Northern Prairie Wildlife Research Center
Kevin L. Sallee, Independent private consultant, 3154 53rd Street, Sacramento CA 95820 USA
Misclassification of habitat occurs when the geographical coordinates of an estimated location are plotted within a different habitat type than the actual location. It is possible to use maximum likelihood procedures to estimate the amount of uncertainty associated with the habitat assignment of an estimated location. If the bearing errors for a study site are sampled from known transmitter locations maximum likelihood probabilities for each habitat type near an estimated location can be calculated using simulations. However, the locational errors from simulations create a bivariate normal distribution with a variance that will vary depending on several factors including the distance between the transmitter and receiver, and between the different receiver locations. Therefore, one must also know the unique receiver locations associated with each estimated location's triangulation to properly calculate the maximum likelihood probabilities.
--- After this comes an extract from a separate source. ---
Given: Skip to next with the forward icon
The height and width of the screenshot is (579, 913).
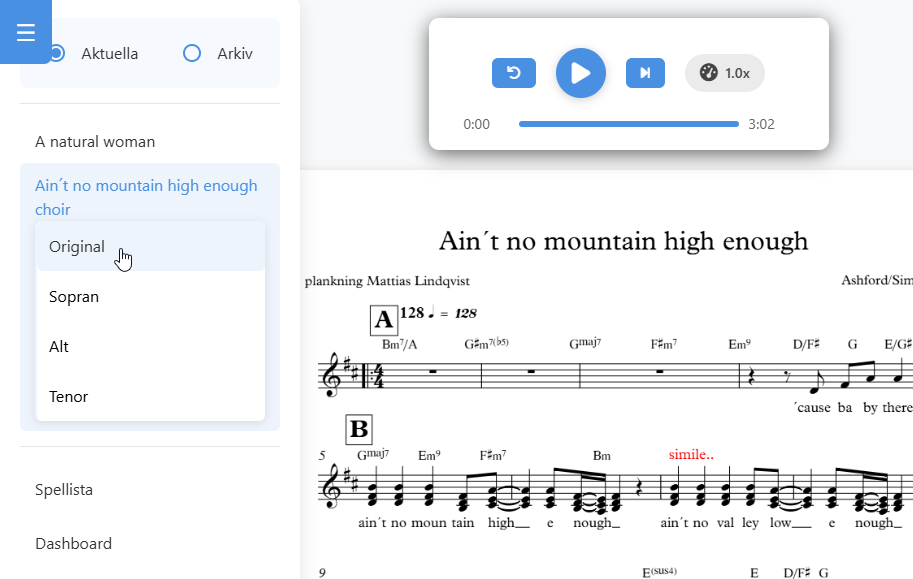Looking at the screenshot, I should tap(645, 73).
It quickly becomes very cumbersome to implement this method with mobile receivers that may never use the same locations to calculate the bearings for a triangulation. In addition, one must often move estimated locational points from one program designed to perform a maximum likelihood simulation into a Geographical Information System (GIS) software that contains the associated habitat polygons.
This may represent moving and manipulating thousands of simulated data points. As a consequence, habitat reliability estimates continue to be ignored because there has not been an easy method to estimate reliability of habitat use. As an alternative to simulating the maximum likelihood estimators for habitats near each estimated location I performed simulations that estimated the expected range of distances between randomly located "actual" locations and estimated locations found by using normally distributed random angular errors and randomly placed receiver locations. From this simulated sample I selected the 95th percentile distance as a radius length that formed circles using each estimated data point as the center of the circle. By comparing this method to maximum likelihood procedures, I found that the habitat proportions within the circular area were similar to the proportional estimates from maximum likelihood simulations at each point. The accuracy of each method at estimating the habitat type associated with the actual location did not differ. However, accuracy was related to the shape of the landscape features used by an animal, which varied between landscapes. If an animal used a greater preponderance of narrow habitats, such as water courses, or habitat edges, the accuracy of both methods was lowered. Only one simulation is necessary when using a circular area instead of performing separate simulations at each estimated data point. In addition, there is no need for mass data transfer between programs. One can directly apply habitat analysis to GIS software that can place circular buffers around a point and calculate the habitat proportions within this area. Estimates of probable habitat use for each location may then be calculated and used directly in habitat use analysis or used to select the group of habitat types most likely associated with any location. The former may be a more appropriate method when dealing with edge species where the combination of habitats may be more informative in describing habitat use.